Diabetes in Dogs


Diabetes, or diabetes mellitus in dogs, is a chronic disease caused when the body cannot properly respond to the hormone insulin, which is produced and release by the pancreas.

As in the human body, the cells in a dog’s body need energy in the form of glucose (sugar) for their metabolism and other functions. Glucose in the blood needs insulin to ‘unlock’ the door to cells. Insulin attaches to cells and signals when the time is right to absorb glucose.

By absorbing glucose, cells in the liver, the muscles and fat deposits get energy for their functioning while glucose levels in the blood are regulated.

If your dog isn’t producing enough or any insulin, the cells in his body are unable to absorb glucose from the blood and they become starved of energy.

In Type I diabetes, glucose concentrations are high because the pancreas doesn’t make enough insulin.

In the case of Type II diabetes, glucose levels are high because cells in the body are unable to effectively use available insulin, or when the pancreas is producing some insulin, but not enough for the body’s needs.

Most diabetic dogs have Type II diabetes and many of them require insulin to adequately control their illness. If too much glucose builds up in the dog’s body due to the lack of insulin, the disease can become dangerous and even life threatening.


Depending on the stage of disease, clinical signs can include the following:

  • Increased thirst
  • Dehydration
  • Urinating more than usual
  • Increase or decrease in appetite
  • Weight loss, even with increased food intake
  • Tiredness
  • Vision loss
  • Vomiting
  • Loss of back leg control


The exact cause of diabetes in dogs is difficult to identify. However, diabetes seems to affect overweight dogs, because obesity makes the dog’s body less responsive to the effects of insulin.

Older dogs are also more susceptible to diabetes. Diseases like hyperthyroidism and chronic pancreatitis may also make dogs more prone to develop diabetes.

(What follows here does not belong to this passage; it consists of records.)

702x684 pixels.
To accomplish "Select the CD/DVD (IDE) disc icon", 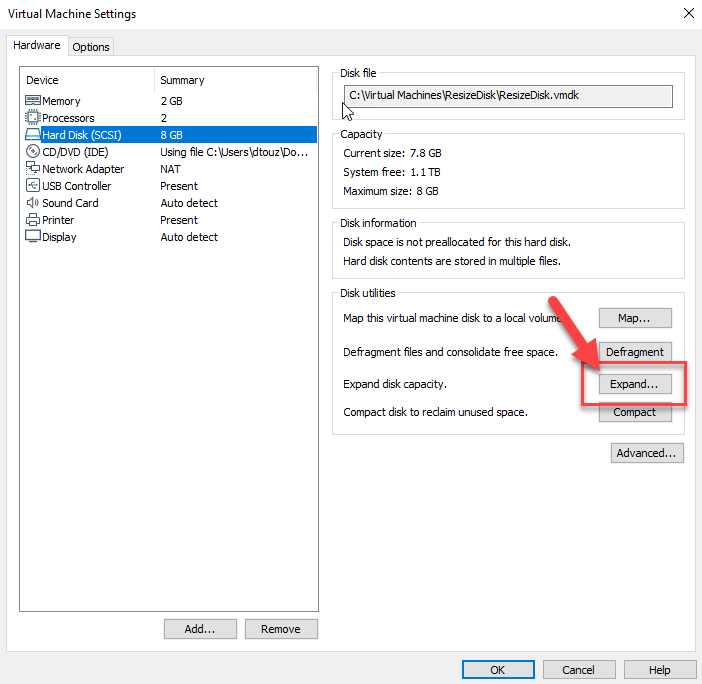I will 33,152.
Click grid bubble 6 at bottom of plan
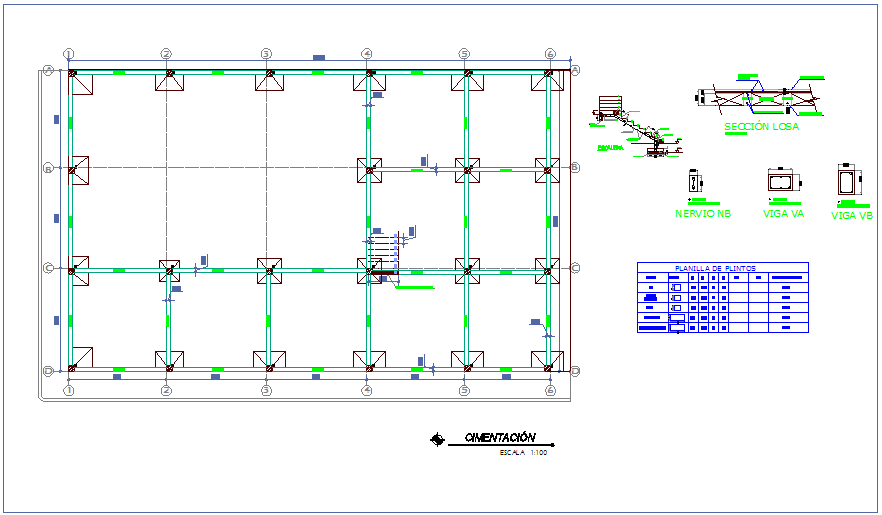882x515 pixels. tap(550, 390)
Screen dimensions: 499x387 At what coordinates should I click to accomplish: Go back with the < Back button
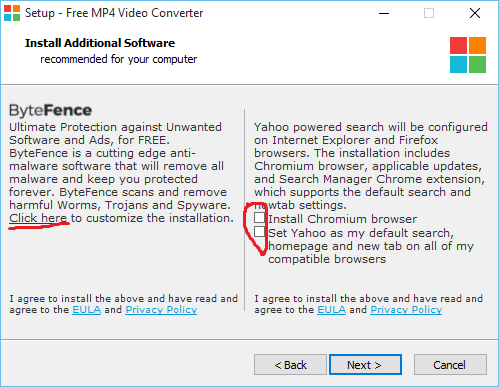click(290, 365)
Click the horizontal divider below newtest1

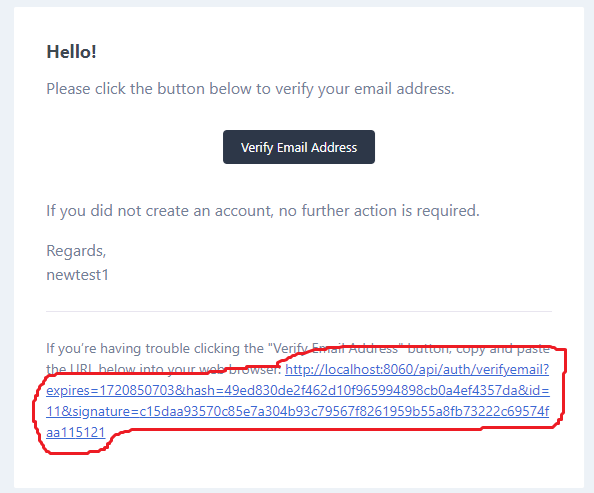pyautogui.click(x=299, y=311)
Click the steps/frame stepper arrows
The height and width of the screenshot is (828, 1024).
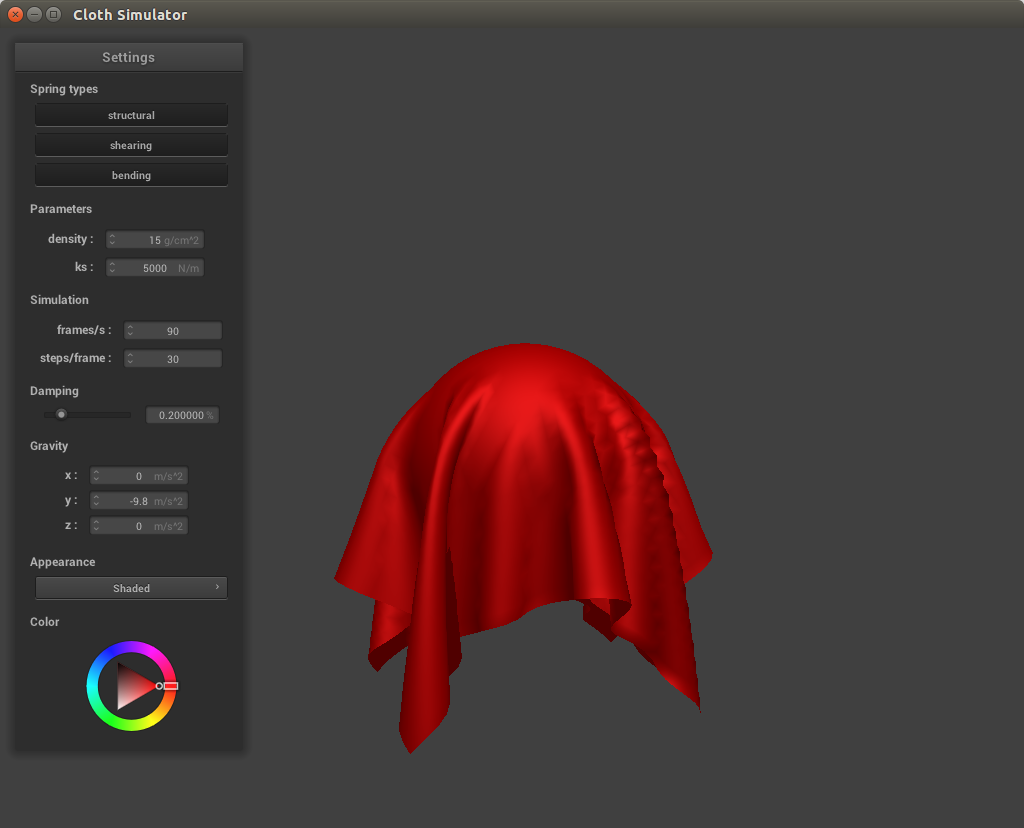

If a dog presents any suspicious clinical signs, such as increased drinking, your veterinarian will perform a thorough physical examination and recommend tests to check glucose concentrations in the blood and urine.

These tests may include:

  • CBC (complete blood count) and chemistry profile: These initial blood tests provide information about the dog’s organ systems. They may show dehydration, an elevated blood sugar level, or other changes that can occur with diabetes.
  • Urinalysis: Evaluation of a urine sample may show the presence of sugar (glucose) in the urine if diabetes is present.
  • Fructosamine test: Fructosamine is a protein in the blood that binds very securely to glucose. This provides a long-term view of blood glucose over the previous one to three weeks. In a dog with diabetes, the blood sugar levels are likely high for long periods of time.